RECORDED INFORMATION Block Start

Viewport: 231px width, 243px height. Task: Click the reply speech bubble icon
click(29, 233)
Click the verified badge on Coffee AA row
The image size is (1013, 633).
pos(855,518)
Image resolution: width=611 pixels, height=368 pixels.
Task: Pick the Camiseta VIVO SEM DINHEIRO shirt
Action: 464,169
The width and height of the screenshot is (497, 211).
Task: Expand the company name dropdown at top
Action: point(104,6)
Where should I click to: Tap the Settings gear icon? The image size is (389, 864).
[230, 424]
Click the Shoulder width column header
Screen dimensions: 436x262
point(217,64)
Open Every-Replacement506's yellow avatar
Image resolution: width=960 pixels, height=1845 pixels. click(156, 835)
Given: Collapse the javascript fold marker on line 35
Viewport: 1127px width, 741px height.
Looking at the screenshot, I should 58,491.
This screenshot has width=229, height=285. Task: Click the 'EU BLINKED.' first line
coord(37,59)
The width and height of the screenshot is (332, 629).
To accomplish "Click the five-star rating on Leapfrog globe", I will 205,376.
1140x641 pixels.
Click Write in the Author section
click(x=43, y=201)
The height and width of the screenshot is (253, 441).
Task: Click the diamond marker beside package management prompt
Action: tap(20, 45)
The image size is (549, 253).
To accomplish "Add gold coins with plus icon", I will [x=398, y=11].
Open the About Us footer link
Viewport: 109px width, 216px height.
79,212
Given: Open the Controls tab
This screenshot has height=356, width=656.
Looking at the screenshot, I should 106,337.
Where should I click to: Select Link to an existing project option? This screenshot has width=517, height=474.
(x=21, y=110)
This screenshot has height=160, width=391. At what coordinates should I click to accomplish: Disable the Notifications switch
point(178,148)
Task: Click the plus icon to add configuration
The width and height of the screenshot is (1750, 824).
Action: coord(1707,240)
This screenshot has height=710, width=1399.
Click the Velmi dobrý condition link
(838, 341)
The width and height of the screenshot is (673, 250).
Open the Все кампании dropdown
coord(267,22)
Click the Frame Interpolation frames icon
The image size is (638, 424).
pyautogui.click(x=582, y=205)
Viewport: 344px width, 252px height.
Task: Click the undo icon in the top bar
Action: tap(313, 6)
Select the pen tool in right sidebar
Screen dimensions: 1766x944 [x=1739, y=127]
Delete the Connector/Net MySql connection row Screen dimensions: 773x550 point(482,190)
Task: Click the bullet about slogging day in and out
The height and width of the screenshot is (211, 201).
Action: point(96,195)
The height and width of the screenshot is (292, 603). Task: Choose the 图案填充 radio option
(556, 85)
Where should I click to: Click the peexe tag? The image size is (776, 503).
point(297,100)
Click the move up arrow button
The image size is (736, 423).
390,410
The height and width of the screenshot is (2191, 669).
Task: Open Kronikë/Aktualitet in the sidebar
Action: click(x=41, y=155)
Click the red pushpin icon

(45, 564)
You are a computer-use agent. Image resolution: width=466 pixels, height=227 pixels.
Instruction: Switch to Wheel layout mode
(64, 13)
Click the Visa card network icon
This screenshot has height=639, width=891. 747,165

RECORDED INFORMATION Block End

* _WORK TASK_: Output every record above in full, exactly as it reads.

* _SOLUTION TO THE PROBLEM_:
Viewport: 231px width, 243px height. Task: Click the reply speech bubble icon
click(29, 233)
Click the verified badge on Coffee AA row
The image size is (1013, 633).
pos(855,518)
Image resolution: width=611 pixels, height=368 pixels.
Task: Pick the Camiseta VIVO SEM DINHEIRO shirt
Action: 464,169
The width and height of the screenshot is (497, 211).
Task: Expand the company name dropdown at top
Action: point(104,6)
Where should I click to: Tap the Settings gear icon? The image size is (389, 864).
[230, 424]
Click the Shoulder width column header
Screen dimensions: 436x262
point(217,64)
Open Every-Replacement506's yellow avatar
Image resolution: width=960 pixels, height=1845 pixels. click(156, 835)
Given: Collapse the javascript fold marker on line 35
Viewport: 1127px width, 741px height.
Looking at the screenshot, I should 58,491.
This screenshot has width=229, height=285. Task: Click the 'EU BLINKED.' first line
coord(37,59)
The width and height of the screenshot is (332, 629).
To accomplish "Click the five-star rating on Leapfrog globe", I will 205,376.
1140x641 pixels.
Click Write in the Author section
click(x=43, y=201)
The height and width of the screenshot is (253, 441).
Task: Click the diamond marker beside package management prompt
Action: tap(20, 45)
The image size is (549, 253).
To accomplish "Add gold coins with plus icon", I will [x=398, y=11].
Open the About Us footer link
Viewport: 109px width, 216px height.
79,212
Given: Open the Controls tab
This screenshot has height=356, width=656.
Looking at the screenshot, I should 106,337.
Where should I click to: Select Link to an existing project option? This screenshot has width=517, height=474.
(x=21, y=110)
This screenshot has height=160, width=391. At what coordinates should I click to accomplish: Disable the Notifications switch
point(178,148)
Task: Click the plus icon to add configuration
The width and height of the screenshot is (1750, 824).
Action: coord(1707,240)
This screenshot has height=710, width=1399.
Click the Velmi dobrý condition link
(838, 341)
The width and height of the screenshot is (673, 250).
Open the Все кампании dropdown
coord(267,22)
Click the Frame Interpolation frames icon
The image size is (638, 424).
pyautogui.click(x=582, y=205)
Viewport: 344px width, 252px height.
Task: Click the undo icon in the top bar
Action: tap(313, 6)
Select the pen tool in right sidebar
Screen dimensions: 1766x944 [x=1739, y=127]
Delete the Connector/Net MySql connection row Screen dimensions: 773x550 point(482,190)
Task: Click the bullet about slogging day in and out
The height and width of the screenshot is (211, 201).
Action: point(96,195)
The height and width of the screenshot is (292, 603). Task: Choose the 图案填充 radio option
(556, 85)
Where should I click to: Click the peexe tag? The image size is (776, 503).
point(297,100)
Click the move up arrow button
The image size is (736, 423).
390,410
The height and width of the screenshot is (2191, 669).
Task: Open Kronikë/Aktualitet in the sidebar
Action: click(x=41, y=155)
Click the red pushpin icon

(45, 564)
You are a computer-use agent. Image resolution: width=466 pixels, height=227 pixels.
Instruction: Switch to Wheel layout mode
(64, 13)
Click the Visa card network icon
This screenshot has height=639, width=891. 747,165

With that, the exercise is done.